My Life Is More ‘Disposable’ During This Pandemic

My Life Is More ‘Disposable’ During This Pandemic

 

Like many people all over the world, I am not leaving the house now. For me, though, staying home is nothing new. I am in bed as I write this, propped up by my usual heap of cushions, talking to other sick and disabled people all day on my laptop about how the hell we’re going to care for one another in the coming weeks with a gnawing feeling of dread in my belly.

The news doesn’t look good: There are more people sick; less relief is coming. The “reassuring” public service announcements are no better. Countless messages from my dentist, from the Centers for Disease Control and Prevention, and from my child’s playgroups tell me not to worry because it’s “only” chronically ill people and elders that are at risk of severe illness or death. More than one chronically ill friend has quipped: “Don’t they know sick and old people can read?”

The pestilence of ableism and ageism being unleashed is its own kind of pandemic.
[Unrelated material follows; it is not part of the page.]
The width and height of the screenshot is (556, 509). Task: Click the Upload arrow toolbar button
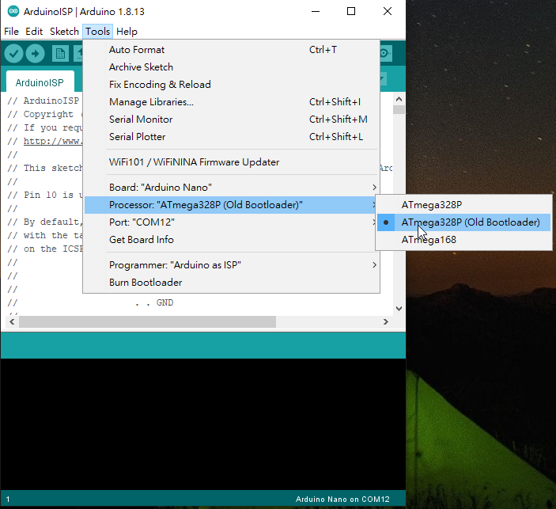tap(35, 53)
In Italy, they’re already deciding not to save the lives of chronically ill and disabled people, or elders with Covid-19. The rationale is twofold: We are less likely to survive, and caring for us may take more resources. This is not an unusual triage decision to make in wartime or pandemics; our lives are considered, quite literally, more disposable…

The feeling of being disposable is not new to me. It is knitted into my bones and sinews. It lives in my cells and the parasites in my gut. I already knew that for many of the doctors and policymakers that my health depends on, that my transgender, fat, disabled body is simply worth less than others’ bodies. This is even more true for my black, brown, poor, disabled and ill friends…

Read more at The New York Times…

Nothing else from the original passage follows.